* [Input]
++++++++++++++++++++
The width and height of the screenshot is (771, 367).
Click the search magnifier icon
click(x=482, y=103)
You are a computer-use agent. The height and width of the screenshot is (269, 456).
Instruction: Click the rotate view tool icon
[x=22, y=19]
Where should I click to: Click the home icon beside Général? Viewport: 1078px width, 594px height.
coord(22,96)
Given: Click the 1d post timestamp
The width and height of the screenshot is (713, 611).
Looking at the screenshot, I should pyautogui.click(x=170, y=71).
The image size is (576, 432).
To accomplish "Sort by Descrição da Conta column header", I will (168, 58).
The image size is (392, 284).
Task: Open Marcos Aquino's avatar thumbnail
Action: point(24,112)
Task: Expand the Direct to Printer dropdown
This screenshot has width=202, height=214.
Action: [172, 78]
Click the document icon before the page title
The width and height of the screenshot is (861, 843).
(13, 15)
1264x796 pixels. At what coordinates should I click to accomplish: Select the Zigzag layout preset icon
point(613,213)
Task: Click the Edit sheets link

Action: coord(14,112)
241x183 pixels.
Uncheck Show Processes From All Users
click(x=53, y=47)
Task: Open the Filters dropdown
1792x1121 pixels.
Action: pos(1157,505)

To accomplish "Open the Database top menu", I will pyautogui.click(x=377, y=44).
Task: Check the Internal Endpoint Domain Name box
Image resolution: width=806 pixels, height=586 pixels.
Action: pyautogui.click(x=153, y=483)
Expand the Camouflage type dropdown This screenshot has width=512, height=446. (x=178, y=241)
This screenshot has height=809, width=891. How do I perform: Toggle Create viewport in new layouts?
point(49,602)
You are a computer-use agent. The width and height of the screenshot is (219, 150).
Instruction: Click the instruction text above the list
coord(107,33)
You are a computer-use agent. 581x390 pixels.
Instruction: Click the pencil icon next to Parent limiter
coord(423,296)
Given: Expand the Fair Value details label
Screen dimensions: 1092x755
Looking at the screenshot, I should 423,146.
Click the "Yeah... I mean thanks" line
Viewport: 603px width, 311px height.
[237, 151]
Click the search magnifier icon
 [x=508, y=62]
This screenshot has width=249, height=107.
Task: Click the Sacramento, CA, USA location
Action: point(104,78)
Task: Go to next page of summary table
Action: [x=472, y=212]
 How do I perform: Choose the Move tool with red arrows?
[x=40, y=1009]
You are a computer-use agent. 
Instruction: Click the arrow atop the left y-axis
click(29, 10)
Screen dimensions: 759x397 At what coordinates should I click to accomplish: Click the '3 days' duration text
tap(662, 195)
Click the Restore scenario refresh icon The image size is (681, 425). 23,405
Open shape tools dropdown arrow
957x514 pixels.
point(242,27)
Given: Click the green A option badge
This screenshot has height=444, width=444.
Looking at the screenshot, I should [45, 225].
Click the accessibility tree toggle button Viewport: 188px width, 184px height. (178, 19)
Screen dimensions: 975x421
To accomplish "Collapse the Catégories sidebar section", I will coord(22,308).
++++++++++++++++++++
* [Requirements]
Gather every line of the records that contains the word "Instruction", and copy each of those lines in full.

* [Output of the exercise]
Instruction: Click the rotate view tool icon
Instruction: Click the instruction text above the list
Instruction: Click the pencil icon next to Parent limiter
Instruction: Click the arrow atop the left y-axis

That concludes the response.